▸ Exercise brief
Transcribe only part of the material below: the lines from the one containing "Open Accessories question" through the one containing "Click the ALL VIDEO CARDS heading", inclusive, exactly as written.

____

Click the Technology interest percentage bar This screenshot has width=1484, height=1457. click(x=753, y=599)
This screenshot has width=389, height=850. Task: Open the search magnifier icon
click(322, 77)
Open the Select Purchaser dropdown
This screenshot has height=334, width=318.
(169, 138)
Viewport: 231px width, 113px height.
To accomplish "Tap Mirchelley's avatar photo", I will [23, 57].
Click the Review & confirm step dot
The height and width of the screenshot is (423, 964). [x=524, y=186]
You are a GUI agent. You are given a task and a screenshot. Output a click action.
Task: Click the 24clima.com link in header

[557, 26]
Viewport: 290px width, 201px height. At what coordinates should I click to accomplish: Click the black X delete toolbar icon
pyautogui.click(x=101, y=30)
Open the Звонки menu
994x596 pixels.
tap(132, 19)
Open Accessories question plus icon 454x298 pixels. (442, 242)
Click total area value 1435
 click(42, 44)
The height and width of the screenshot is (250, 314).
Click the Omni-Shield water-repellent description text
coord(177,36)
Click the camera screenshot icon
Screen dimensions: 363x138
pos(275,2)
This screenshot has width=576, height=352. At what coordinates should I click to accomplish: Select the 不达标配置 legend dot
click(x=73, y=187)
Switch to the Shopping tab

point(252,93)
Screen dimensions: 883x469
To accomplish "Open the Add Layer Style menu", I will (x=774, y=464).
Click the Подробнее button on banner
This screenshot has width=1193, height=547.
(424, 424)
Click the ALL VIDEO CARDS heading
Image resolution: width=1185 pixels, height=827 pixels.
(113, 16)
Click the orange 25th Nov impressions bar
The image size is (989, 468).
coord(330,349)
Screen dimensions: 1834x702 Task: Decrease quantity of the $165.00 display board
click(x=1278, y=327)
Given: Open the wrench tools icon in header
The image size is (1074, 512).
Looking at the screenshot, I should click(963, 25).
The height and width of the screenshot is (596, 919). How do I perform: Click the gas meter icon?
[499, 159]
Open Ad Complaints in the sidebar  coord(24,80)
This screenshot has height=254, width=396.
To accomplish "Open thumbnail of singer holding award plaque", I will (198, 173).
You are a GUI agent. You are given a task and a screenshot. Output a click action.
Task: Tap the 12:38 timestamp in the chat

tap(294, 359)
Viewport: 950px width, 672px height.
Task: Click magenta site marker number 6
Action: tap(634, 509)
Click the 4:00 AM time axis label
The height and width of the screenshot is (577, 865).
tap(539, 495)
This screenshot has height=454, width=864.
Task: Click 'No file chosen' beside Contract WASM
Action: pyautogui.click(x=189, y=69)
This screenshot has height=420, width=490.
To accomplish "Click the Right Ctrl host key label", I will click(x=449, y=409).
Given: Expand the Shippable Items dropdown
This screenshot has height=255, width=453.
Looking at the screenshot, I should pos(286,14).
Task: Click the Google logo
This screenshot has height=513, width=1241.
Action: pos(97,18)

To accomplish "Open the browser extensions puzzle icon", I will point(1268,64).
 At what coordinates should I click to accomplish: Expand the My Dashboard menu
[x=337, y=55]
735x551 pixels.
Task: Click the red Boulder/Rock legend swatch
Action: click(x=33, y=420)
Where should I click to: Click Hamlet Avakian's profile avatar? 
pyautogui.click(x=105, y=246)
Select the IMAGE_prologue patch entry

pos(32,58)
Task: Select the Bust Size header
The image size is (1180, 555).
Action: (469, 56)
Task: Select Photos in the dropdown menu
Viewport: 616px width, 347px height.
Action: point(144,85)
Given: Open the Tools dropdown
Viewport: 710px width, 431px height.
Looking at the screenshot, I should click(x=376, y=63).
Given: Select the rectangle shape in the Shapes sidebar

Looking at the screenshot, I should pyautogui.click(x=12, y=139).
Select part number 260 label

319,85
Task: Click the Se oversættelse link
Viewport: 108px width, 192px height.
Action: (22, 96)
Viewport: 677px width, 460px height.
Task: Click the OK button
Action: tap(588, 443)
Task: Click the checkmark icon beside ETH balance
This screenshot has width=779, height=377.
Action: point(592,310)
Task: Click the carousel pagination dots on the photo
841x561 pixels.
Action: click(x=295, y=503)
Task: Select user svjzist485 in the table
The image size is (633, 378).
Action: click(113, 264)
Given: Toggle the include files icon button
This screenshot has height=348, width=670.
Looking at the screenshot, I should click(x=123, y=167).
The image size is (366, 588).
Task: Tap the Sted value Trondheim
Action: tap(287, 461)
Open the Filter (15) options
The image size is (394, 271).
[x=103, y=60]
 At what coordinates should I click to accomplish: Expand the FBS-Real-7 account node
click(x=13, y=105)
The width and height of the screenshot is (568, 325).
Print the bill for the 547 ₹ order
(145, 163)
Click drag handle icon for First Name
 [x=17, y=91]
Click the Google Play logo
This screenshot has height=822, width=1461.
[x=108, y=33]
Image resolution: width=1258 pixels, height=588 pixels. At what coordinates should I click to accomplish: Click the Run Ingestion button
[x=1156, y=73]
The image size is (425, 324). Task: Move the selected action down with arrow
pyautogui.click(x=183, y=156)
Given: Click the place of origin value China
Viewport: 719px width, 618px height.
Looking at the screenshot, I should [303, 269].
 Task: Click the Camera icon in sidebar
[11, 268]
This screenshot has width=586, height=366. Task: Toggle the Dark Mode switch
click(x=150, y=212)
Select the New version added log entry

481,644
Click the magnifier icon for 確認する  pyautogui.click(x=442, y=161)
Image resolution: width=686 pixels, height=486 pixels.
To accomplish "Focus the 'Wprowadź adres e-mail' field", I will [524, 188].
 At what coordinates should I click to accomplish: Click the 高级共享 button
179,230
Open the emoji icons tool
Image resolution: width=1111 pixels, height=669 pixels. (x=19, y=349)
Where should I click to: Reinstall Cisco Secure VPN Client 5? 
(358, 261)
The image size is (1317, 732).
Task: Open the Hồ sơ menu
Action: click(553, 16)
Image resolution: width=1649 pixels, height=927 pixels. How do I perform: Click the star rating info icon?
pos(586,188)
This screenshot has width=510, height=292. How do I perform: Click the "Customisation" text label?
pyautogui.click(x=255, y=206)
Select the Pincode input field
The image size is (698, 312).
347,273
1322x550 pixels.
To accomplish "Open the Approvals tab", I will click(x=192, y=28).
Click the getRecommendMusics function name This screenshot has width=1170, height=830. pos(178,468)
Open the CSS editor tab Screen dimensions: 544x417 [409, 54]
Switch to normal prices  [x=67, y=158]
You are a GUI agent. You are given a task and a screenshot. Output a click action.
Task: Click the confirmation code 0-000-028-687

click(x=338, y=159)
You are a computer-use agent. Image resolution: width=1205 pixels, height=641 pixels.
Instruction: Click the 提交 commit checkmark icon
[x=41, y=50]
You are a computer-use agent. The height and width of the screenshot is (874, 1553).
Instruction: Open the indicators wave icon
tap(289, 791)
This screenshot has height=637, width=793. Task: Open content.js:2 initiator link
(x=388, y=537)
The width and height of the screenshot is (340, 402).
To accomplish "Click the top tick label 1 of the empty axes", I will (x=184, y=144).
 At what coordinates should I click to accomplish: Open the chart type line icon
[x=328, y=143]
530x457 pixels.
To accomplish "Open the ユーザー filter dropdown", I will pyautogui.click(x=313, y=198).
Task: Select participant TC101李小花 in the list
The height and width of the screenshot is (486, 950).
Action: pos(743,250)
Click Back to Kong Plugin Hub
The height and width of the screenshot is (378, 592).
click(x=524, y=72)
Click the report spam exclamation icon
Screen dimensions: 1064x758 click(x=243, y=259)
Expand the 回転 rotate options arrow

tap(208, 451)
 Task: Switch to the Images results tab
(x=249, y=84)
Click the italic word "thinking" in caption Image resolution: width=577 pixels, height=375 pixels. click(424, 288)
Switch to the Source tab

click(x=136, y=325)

____

▸ Written answer
Open Accessories question plus icon 454x298 pixels. (442, 242)
Click total area value 1435
 click(42, 44)
The height and width of the screenshot is (250, 314).
Click the Omni-Shield water-repellent description text
coord(177,36)
Click the camera screenshot icon
Screen dimensions: 363x138
pos(275,2)
This screenshot has width=576, height=352. At what coordinates should I click to accomplish: Select the 不达标配置 legend dot
click(x=73, y=187)
Switch to the Shopping tab

point(252,93)
Screen dimensions: 883x469
To accomplish "Open the Add Layer Style menu", I will (x=774, y=464).
Click the Подробнее button on banner
This screenshot has width=1193, height=547.
(424, 424)
Click the ALL VIDEO CARDS heading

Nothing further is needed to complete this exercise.